呆気に取られた隙を突かれ、ポナパルトは斬られてしまった。


黒豹化したノヴァが爪でイヴァンカの喉を引き裂こうと試みて、猛スピードで詰め寄ったが、その攻撃は届かなかった。


ノヴァも斬られてしまった。


アズバールもアベルも、イヴァンカの強さに慄いている一瞬の隙を突かれて斬られてしまった。


モスキーノ、バレンティノ、カイン、ノストラの4人が同時にイヴァンカに襲いかかったが、4人はイヴァンカの放った雷にうたれて地に伏してしまった。


ジェシカ、モエーネ、アマレットは戦意喪失、ダルマインは隠れて震えているだけなので戦力外。


まともに動けるのは、エンディだけになってしまった。


「ああ…そんな…みんな…。」

エンディは完全に怖気付いていた。


「どうしたエンディ…ここに辿り着いた時に私を殺すと言っていなかったか?あの時の意気込みは、一体どこにいってしまったのかな?」


イヴァンカは、エンディに向かってスタスタと歩き出した。


エンディは立ち止まったまま、身動きが取れなくなってしまっていた。


すると、イヴァンカの歩みを止める様にして、ラーミアが2人の間に入ってきた。


「ラーミア!?何やってんだ!危ないから下がれ!」エンディが必死に叫んだ。


「血迷ったか、ラーミア。戦士でもない君が私の前に立ちはだかるなど、とても正気の沙汰とは思えないな。」


「もうやめて。これ以上みんなを傷つけないで。もしエンディに手を出したら…私はあなたを絶対に許さない。」

ラーミアは強く凛とした表情で言った。


屈強な戦士達が束になってかかっても全く歯が立たないほどの強敵を前にしても怯まず、この堂々たる態度。恐るべき精神力だった。
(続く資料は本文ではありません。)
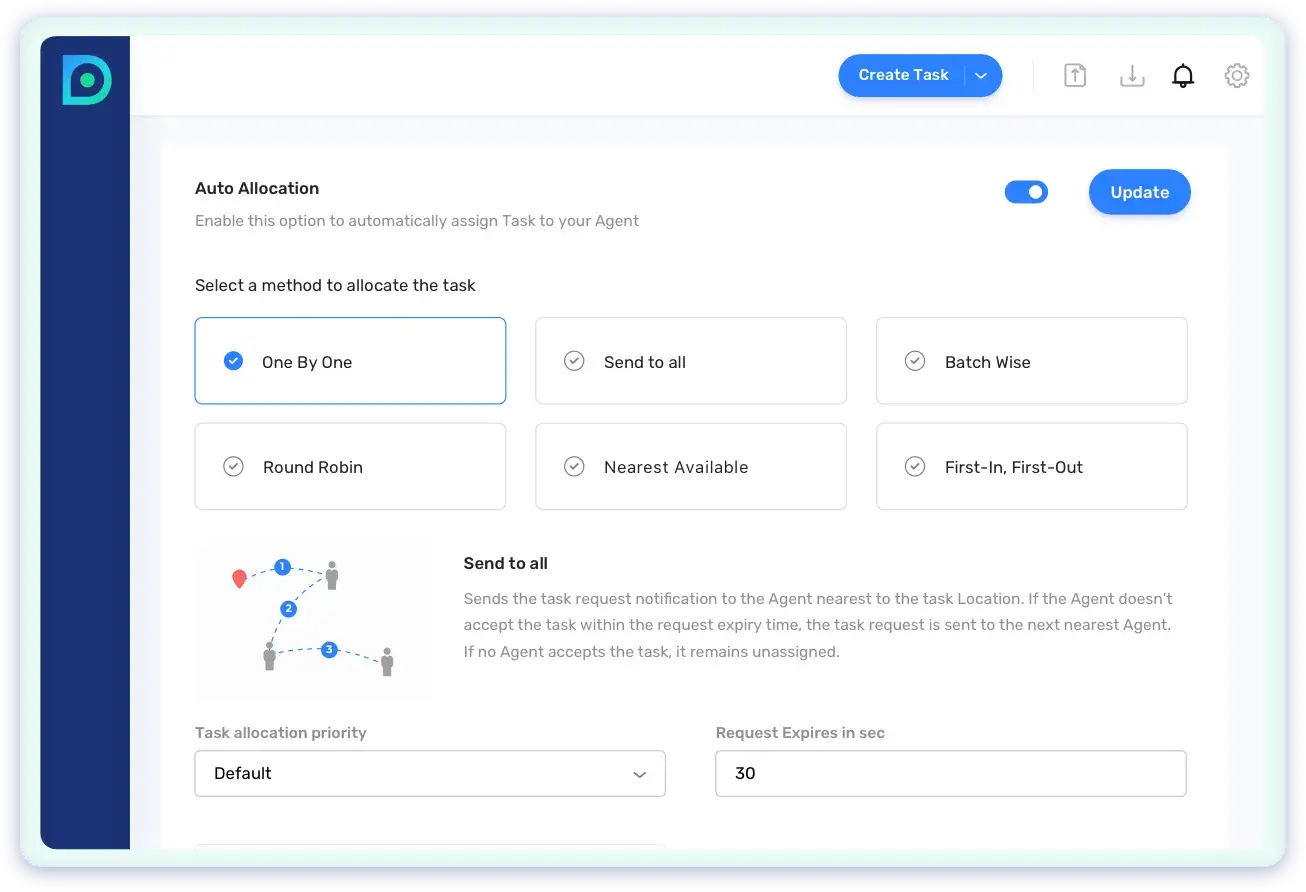This screenshot has width=1306, height=892.
Task: Select the Send to all method
Action: tap(690, 361)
それが癪に障ったのか、イヴァンカは不快感を露わにした表情でラーミアを斬った。


エンディは、ゆっくり倒れゆくラーミアを、無力に眺めていることしかできなかった。


しかしその傷は浅かった。


「安心し給え、お灸を据えただけだ。君には私を不老不死にしてくれるまでは、生きていてもらわないと困るからね。」


血を流して倒れているラーミアを見ても、エンディはピクリとも動かず、何も言葉を発さなかった。


しかし、エンディは自分の中で何かが崩壊する様な"音"を確かに聞いた。


エンディの異変に、イヴァンカは気が付いていなかった。


恐怖のあまり身動きが取れなくなってしまったのだろう、と考えていたのだ。



「もう少し楽しませてくれると思ったけどね、残念だよ…本当に。エンディ、君は本当にあの愚かな両親にそっくりだね…おそらく死にゆく姿すらも。」


イヴァンカにここまで言われても、エンディは完黙を貫いて立ち尽くしていた。



すると何者かが大空を羽ばたきながらこちらへ向かってきた。


それは、マルジェラだった。


瀕死のマルジェラは、隻腕の状態で剣を握ってイヴァンカに斬りかかった。


イヴァンカはマルジェラの斬撃を指一本で受け止めた。


「マルジェラ君…?」

モスキーノは意識を朦朧とさせながら、マルジェラを見ていた。


「マルジェラ、生きていたのか。翼無きひな鳥風情が私に刃を向けるなど、死すべき驕傲だよ。」

イヴァンカはマルジェラの頭上に手を置いた。


イヴァンカの手からは雷が放たれ、それを直に受けたマルジェラは全身が感電してひどい痙攣を引き起こして地に臥した。


しかし意識は失っておらず、僅かだが声を発する気力も残っていた。



「エンディ…聞け…。」

こんな状況でも何もしないで立っているだけのエンディに、マルジェラが問いかけた。


「まだ生きているのか。その恐るべき生への執着心、敬服するよ。」

イヴァンカは皮肉に言った。


「エンディ…お前はこんな奴相手にも、非情になれないのか…?世の中にはな、救いようのない…壊れてしまっている人間がいるんだ。こちらがどれだけ優しく接しても…誠意を持って歩み寄っても意味のない…道徳心や倫理観が欠如してしまっている…可哀想で…死ぬべき人間がな。…だからエンディ、こんな奴に遠慮をする必要なんてない…思う存分、戦え。今抱いてる怒りと憎しみと一緒に…こいつに殺されてしまった人々の怨念を背負って…全てをぶつけてやれ!」

マルジェラは声を振り絞り、エンディに檄を飛ばした。


イヴァンカはそんなマルジェラを斬りつけ、フッと鼻で笑っていた。



プツリ…と、エンディは自分の中で何かが切れる音が聞こえた。


「お前は、殺すしか脳が無いのか?」

エンディはようやく口を開いた。


エンディはいつの間にか、隔世憑依の形態になっていた。


イヴァンカはようやく、エンディの異変に気がついた。


「何だ…その力は?」


イヴァンカがエンディの隔世憑依を目にしたのは、4年前と先程のカインとの戦闘時の2回のみ。


しかし今目にしているエンディの3度目の隔世憑依からは、何やら得体の知れない潜在能力の様なものを感じた。


「お前だけは絶対に許さない。殺してやる。」

エンディは怒りに満ち溢れた表情で言った。


そしてその心は、イヴァンカに対する殺人衝動で支配されていた。